Corvey rozpoczyna tegoroczny sezon wystawą "Liebeslust.Lebenslast". ("Rozkosz miłosna. Życiowy ciężar"). To połączenie 17-i 18-wiecznego malarstwa holenderskiego z malarstwem współczesnym. Erotyka, codzienność, praca, aluzje. Co ciekawe współczesność wypada wulgarnie, arogancko, bezczelnie i niesmacznie na tle przeszłości, choć temat taki sam, a sceny podobne.

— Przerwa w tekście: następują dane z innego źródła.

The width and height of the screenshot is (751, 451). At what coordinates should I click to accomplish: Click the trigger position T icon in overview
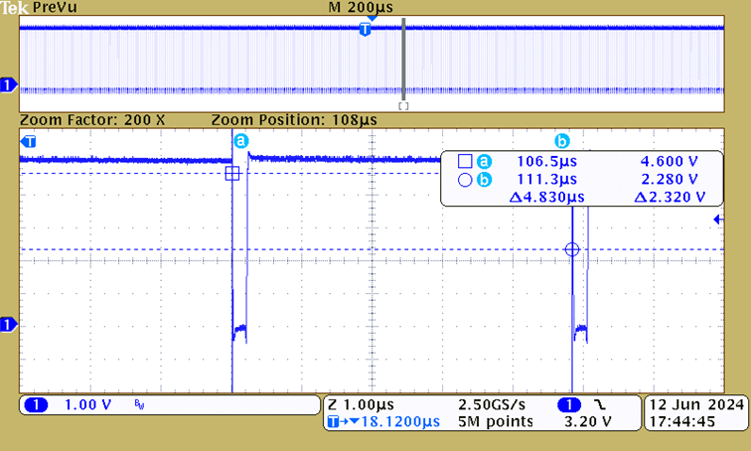point(365,31)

Ludzie sprzed 200-300 lat pewnie też byli oburzeni, może im się nie podobało takie przedstawianie tematu "miłość", obrazy zupełnie nieświęte, ba, jakże otwarte, ale koronkowe jednocześnie.
Współczesność jest śmiała, bezpośrednia, bez niuansów i pięknej oprawy. Otwarta i bezczelna, nie owija niczego w bawełnę, co oczywiście bardzo kontrastuje z malarstwem holenderskim.
Na jednym z holenderskich obrazów "Próba moczu" lekarz w pokoju małżonków trzyma fiolkę z moczem kobiety, która siedzi omdlała na krześle, pod którym leży dumny kot z myszą w łapach. Jak ta mysz dostała się w pulapkę, tak w podobnej sytuacji jest kobieta, która nie była wierna swojemu mężowi.
W Corvey obecni są Polacy, swoje obrazy udostępnili: BEZA, Justine Otto i Paweł Książek.